Except for one thing. Something unusual had happened and I didn’t know until it was too late that it could have ever been a trigger.

In October of last year, I started the process of writing a book. I’m working with a publisher and editor. It is a collaborative effort with a small group of yoga friends and mentors who played a huge part in my journey toward motherhood. They taught me how to manifest my dream of becoming a mother, even at the ripe old age of forty-four. My first draft is due on April first and the release date is November first. The working title is Kula Talk.

Sounds great, right? It has been. What a treat it is to look back over the last ten years of my life and see how far I’ve come and the amazing things I’ve accomplished. When I remember who I was then and see who I am now…mother, wife, writer, artist…the transformation is amazing.

But, what I didn’t realize in doing research into my own past was that I would be reliving it. I’ve read through old journal entries, found old books I read, looked through old pictures, and struggled to remember intimate details, many of which are painful.
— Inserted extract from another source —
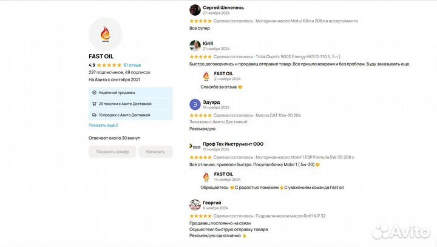Click the FAST OIL flame profile logo

click(x=106, y=34)
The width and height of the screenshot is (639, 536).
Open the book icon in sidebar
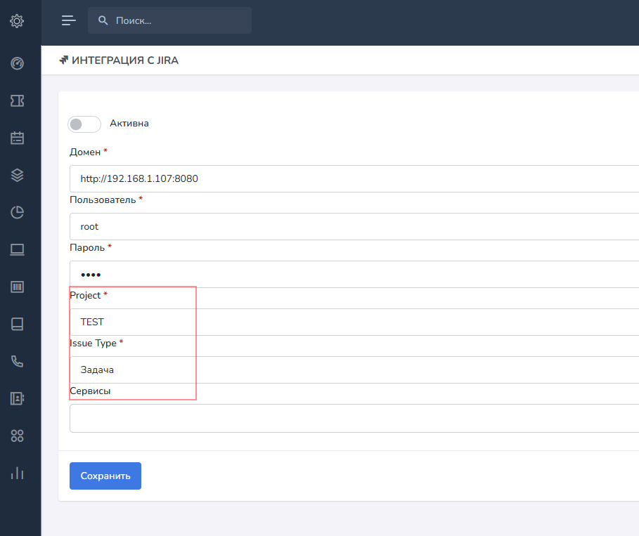click(x=18, y=324)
My path to motherhood was not an easy one and although it all turned out beautifully, the way I got there was physically, emotionally, and mentally draining.
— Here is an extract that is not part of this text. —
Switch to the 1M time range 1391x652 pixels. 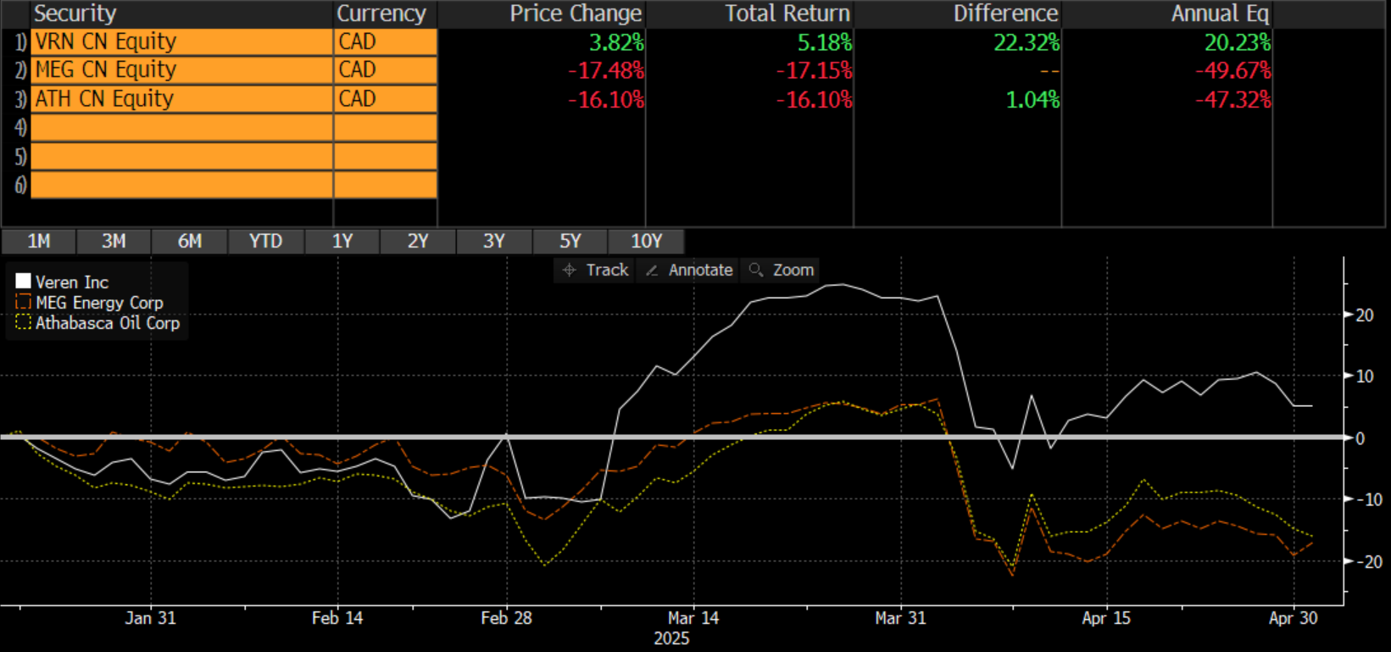(39, 242)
Psychologists talk about theAnniversary Effect’, which, according to Psychology Today, is defined as a unique set of unsettling feelings, thoughts or memories that occur on the anniversary of a significant experience. Now, the actual calendar date of my panic attack holds no significance that I’m aware of, but I strongly feel that the dredging up of past experiences for my book played a large part in my feelings of fear, hopelessness, and anxiety. I felt like I was there again and I was scared. Not a terribly ‘happy’ anniversary.
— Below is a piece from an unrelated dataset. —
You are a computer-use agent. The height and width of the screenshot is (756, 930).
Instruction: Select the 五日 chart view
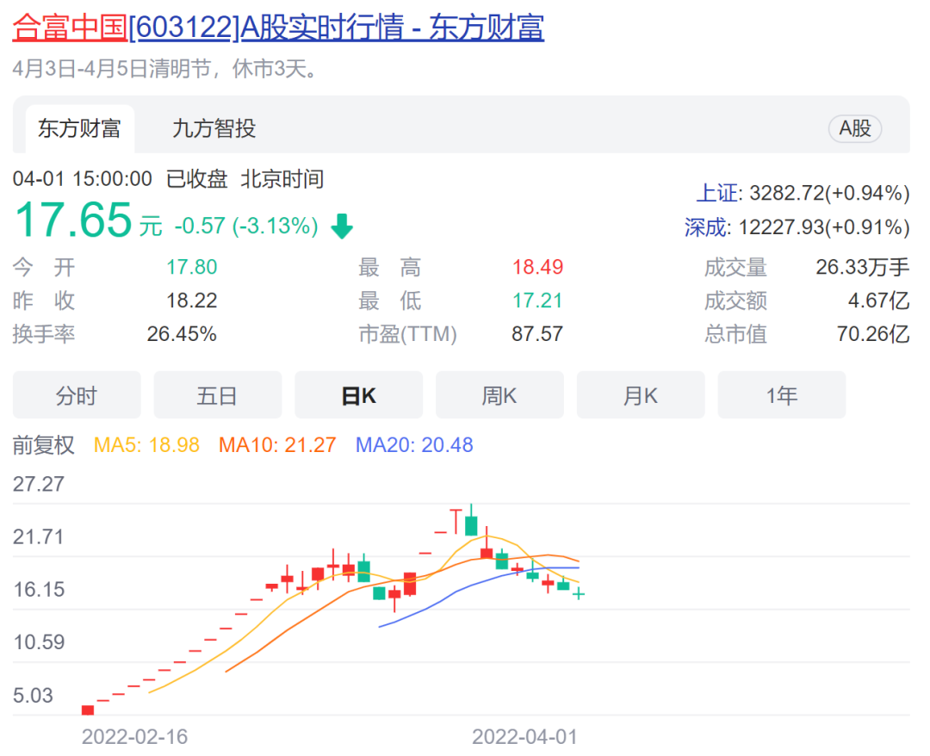(217, 395)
It’s really no wonder. I’ve been reliving bad relationships, fear of never being a mother, fights with my husband, the pain of fertility shots, pre-natal and postpartum depression, and a few other struggles to finish the long list. I’ve never been one to hold my feelings in and the evidence surrounds me in books, journals, pictures and letters.

Needless to say, I have pressed pause on my book for now. I tried to take a look at it a few days after my incident, but only felt the sadness rising again. The words looked disjointed, the story seemed incongruent. I know that it’s not and it certainly has the strength and merit deserving of a quality book, but to my eyes and heart right now, it doesn’t feel right. And that’s okay. For now.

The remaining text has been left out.